Novel Amblyopia Treatment With Virtual Reality Games

Launched by MARJEAN KULP · Sep 15, 2023

Keywords

ClinConnect Summary

This clinical trial is studying a new treatment for amblyopia, often referred to as "lazy eye," in children aged 5 to 17. The researchers want to see if playing special virtual reality games for about 25 minutes a day, six days a week, can help improve vision in the weaker eye more effectively than just wearing glasses alone. The trial will compare two treatment periods: one where participants continue to wear their glasses for 16 weeks and another where they play the virtual reality games along with wearing their glasses for the same duration.

To participate, children must have moderate to severe amblyopia and have been wearing glasses for at least 16 weeks. They should also have a significant difference in vision between their two eyes. Not everyone will qualify; for instance, children with certain eye conditions or those who have had previous eye surgeries may be excluded. Participants will be closely monitored and will receive care during the trial to ensure their safety and well-being.
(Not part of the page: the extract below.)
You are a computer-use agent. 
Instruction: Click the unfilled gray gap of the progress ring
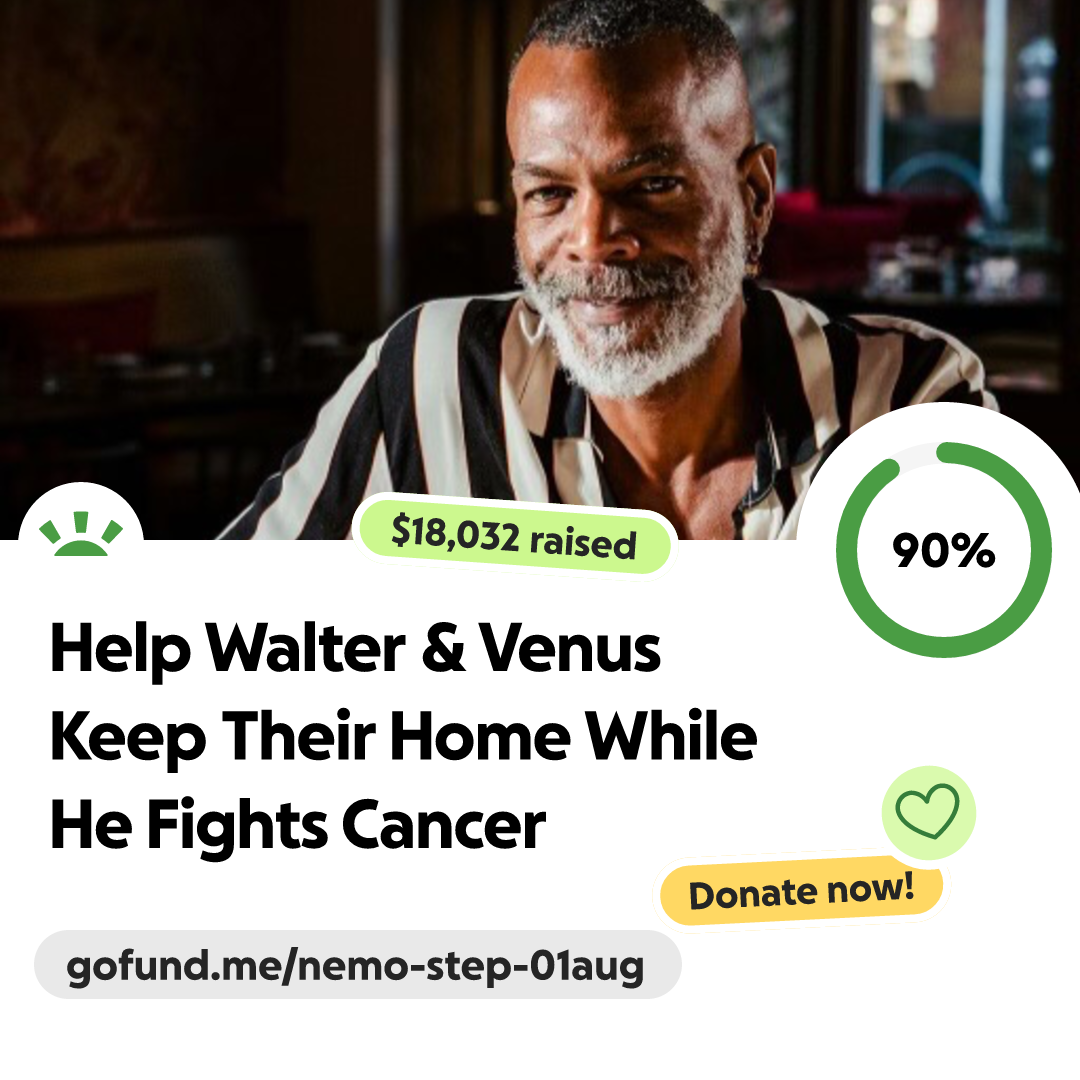point(918,453)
This study is currently looking for participants, so if your child meets the eligibility criteria, this could be a great opportunity to explore a potentially helpful new treatment!

Gender

ALL

Eligibility criteria

• Inclusion Criteria:
• • Patients ages 5 to 17 years of age
• • Moderate to severe unilateral amblyopia (logMAR best corrected visual acuity 0.3 to 1.3) associated with anisometropia and/or strabismus of ≤5pd
• • Age normal VA in the nonamblyopic eye
• • Spectacle correction (if required) worn for at least 16 weeks, or until stability of VA is demonstrated (\<0.1 logMAR change by the same testing method measured on 2 exams at least 8 weeks apart)
• • Interocular difference of ≥ 3 lines
• • No amblyopia treatment in the past 2 weeks
• • An interpupillary distance of 52-72 mm (inclusive)
• Exclusion Criteria:
• • Myopia greater than -6.00 diopters (D) spherical equivalent in either eye.
• • Previous intraocular or refractive surgery.
• • Previous dichoptic treatment \> 2 weeks in duration
• • Ocular co-morbidity that may reduce visual acuity determined by an ocular examination performed within the past 7 months (Note: nystagmus per se does not exclude the participant if the above visual acuity criteria are met).
• • Diplopia more than once per week over the last week prior to enrollment by parental report.
• • Down syndrome or cerebral palsy.
• • Light-induced seizures
• • Known simulator sickness
• • Severe developmental delay that would interfere with treatment or evaluation (in the opinion of the investigator). Participants with mild speech delay or reading and/or learning disabilities are not excluded.